Soal —
Kumpulkan semua baris dari catatan di bawah ini yang mengandung kata "icon".
——————
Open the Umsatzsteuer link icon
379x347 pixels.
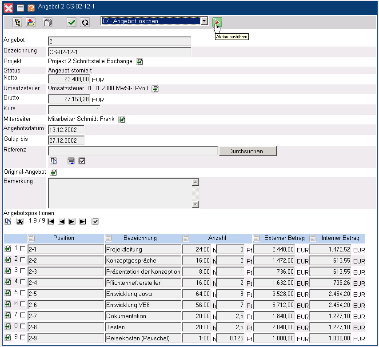[x=155, y=89]
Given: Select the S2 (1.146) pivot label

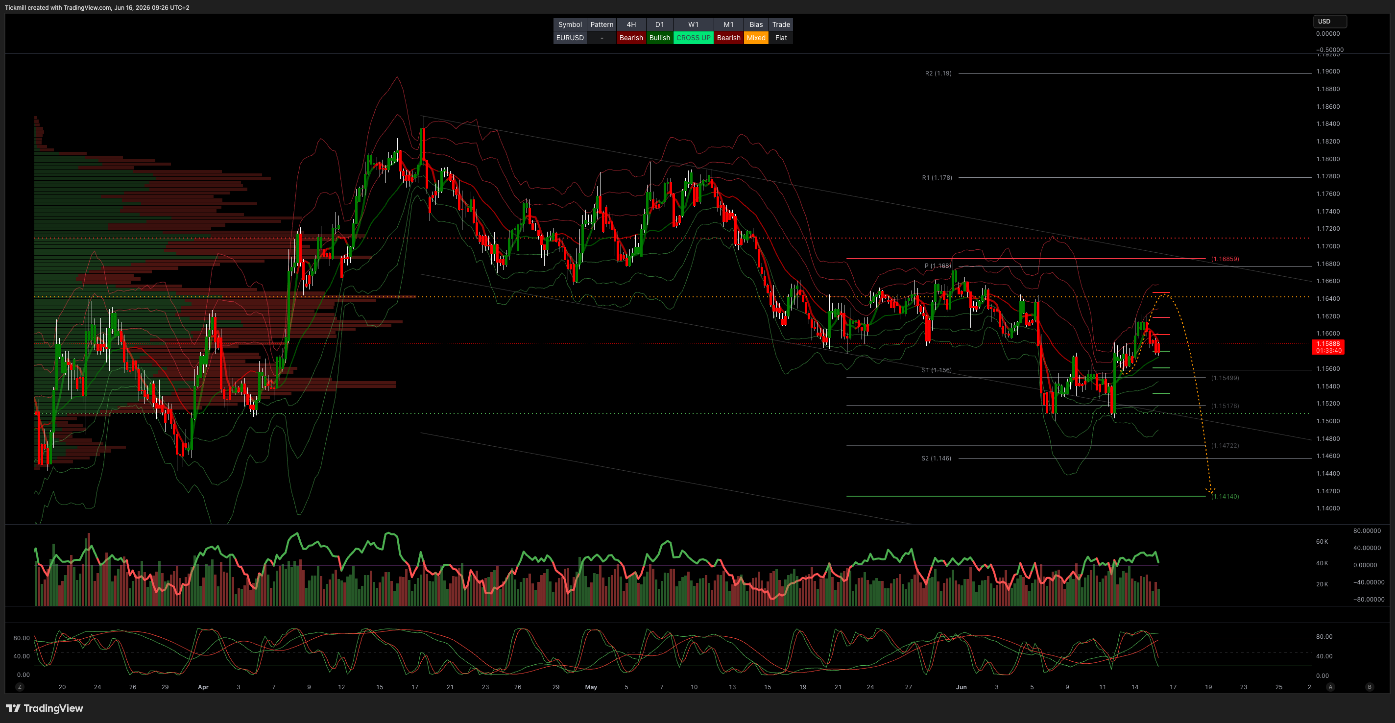Looking at the screenshot, I should [x=936, y=458].
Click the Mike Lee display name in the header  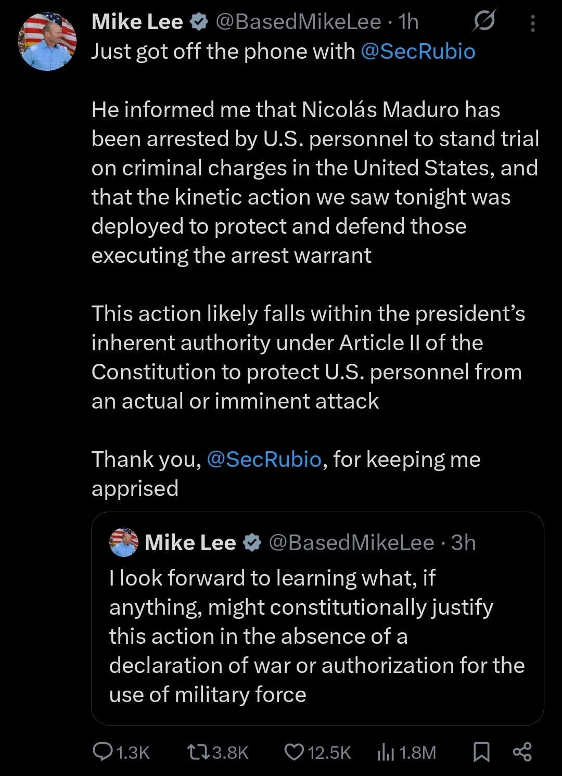(137, 22)
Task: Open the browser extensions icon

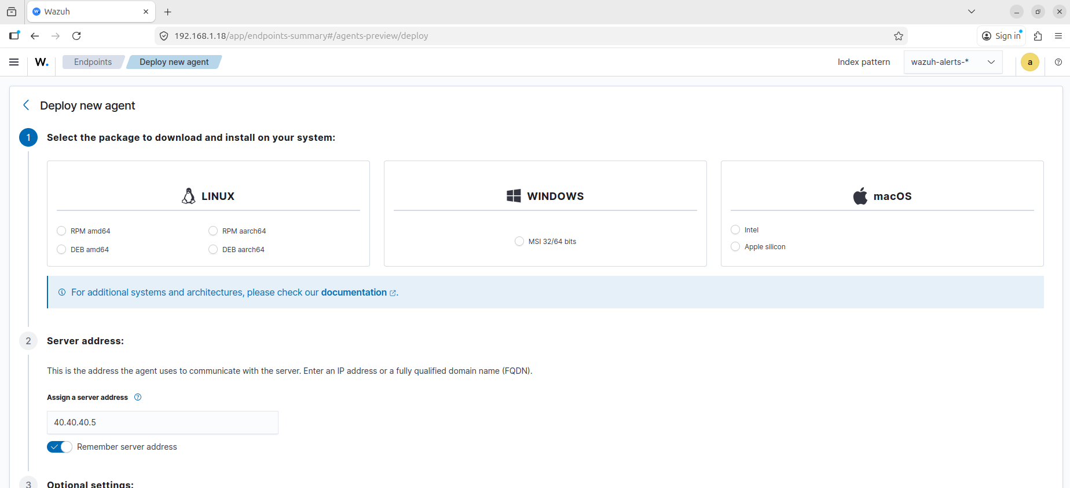Action: tap(1038, 36)

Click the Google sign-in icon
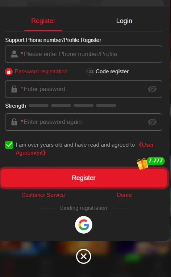(83, 225)
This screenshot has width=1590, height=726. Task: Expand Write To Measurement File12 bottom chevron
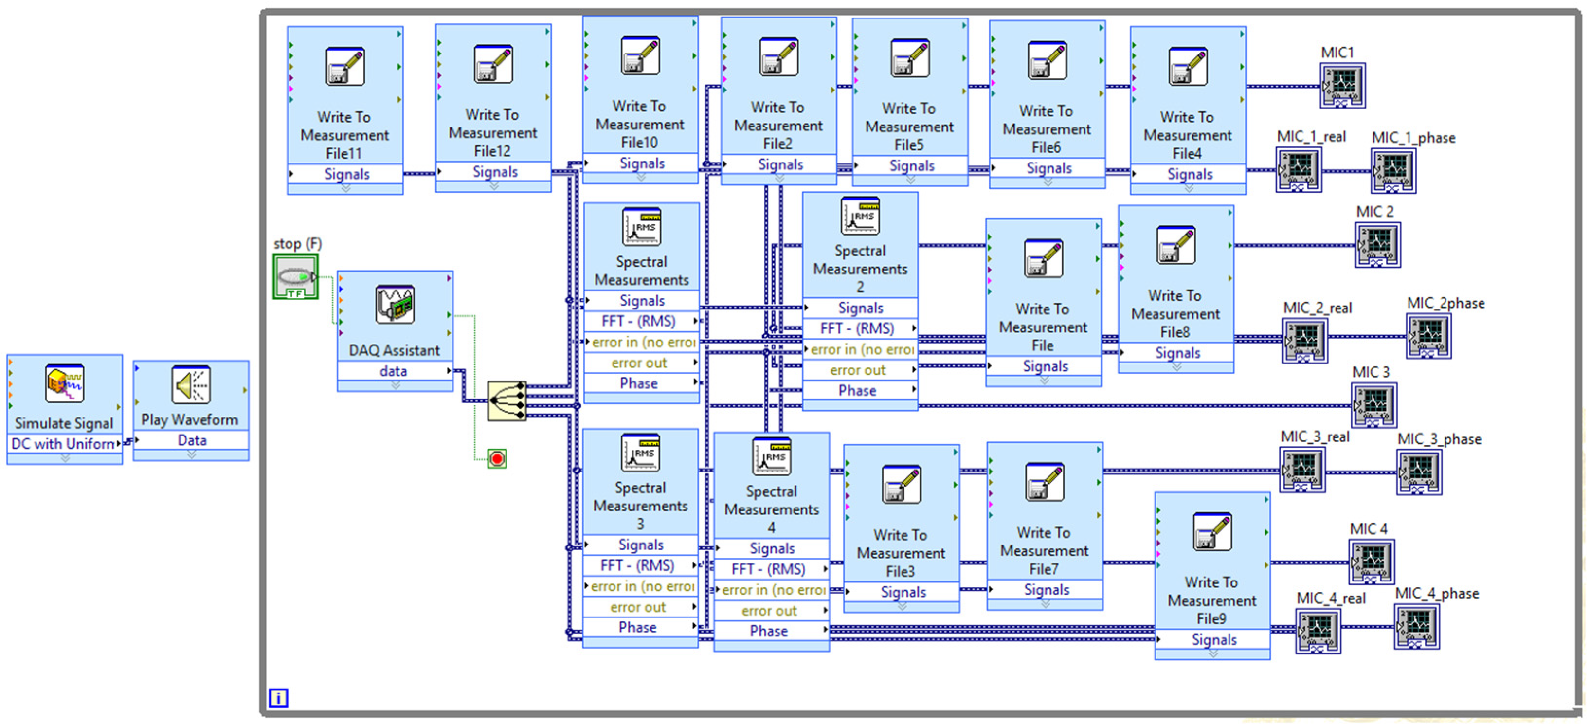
——————
Penyelesaian Soal —
Open the Umsatzsteuer link icon
Task: Open the browser extensions icon
Click the Google sign-in icon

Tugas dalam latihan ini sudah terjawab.